YOU NAME IT
The New Yorker|August 21, 2023
Carl Linnaeus and the effort to label all of life
KATHRYN SCHULZ
YOU NAME IT

For the Tyrannosaurus rex, as for Elvis and Jesus, being extremely dead has proved no obstacle to ongoing fame. Last seen some sixty-six million years ago, before an asteroid wiped out three-quarters of the lifeforms on earth, it is nonetheless flourishing these days, thanks in large part to Michael Crichton, Steven Spielberg, and elementary-school children all over the world. In my experience, such children not only can rattle off the dinosaur's vital statistics-fifteen feet tall, forty feet long, twelve thousand poundsbut will piously correct any misinformation advanced by their paleontologically passé elders. And here is the most surprising thing that all those ten-year-olds plus pretty much everyone else on the planet know about T. rex: the creature's proper scientific name.

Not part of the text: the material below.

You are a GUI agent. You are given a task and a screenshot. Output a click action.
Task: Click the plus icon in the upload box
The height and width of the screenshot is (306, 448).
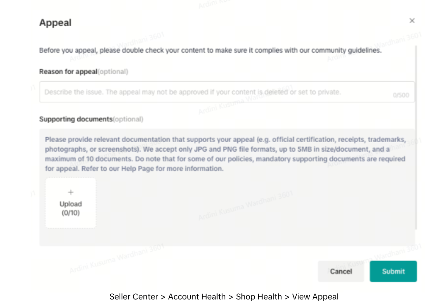click(71, 192)
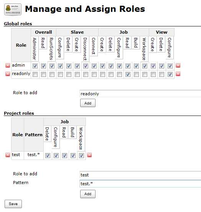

That name is itself properly called a binomen, the smallest unit in the vast system known as binomial nomenclature. You'll remember the gist from basic biology: to eliminate any possible overlap or confusion, every species on the planet, whether extant or extinct, is assigned a full name, consisting of its genus (used here as a surname of sorts, indicating to what other creatures it is related) followed by its species, with both halves Latinized, and the genus sometimes reduced to just an initial, like Josef K. Thus: Tyrannosaurus rex, or T. rex, of the genus Tyrannosaurus and the species rex, known in full translation as King of the Tyrant Lizards.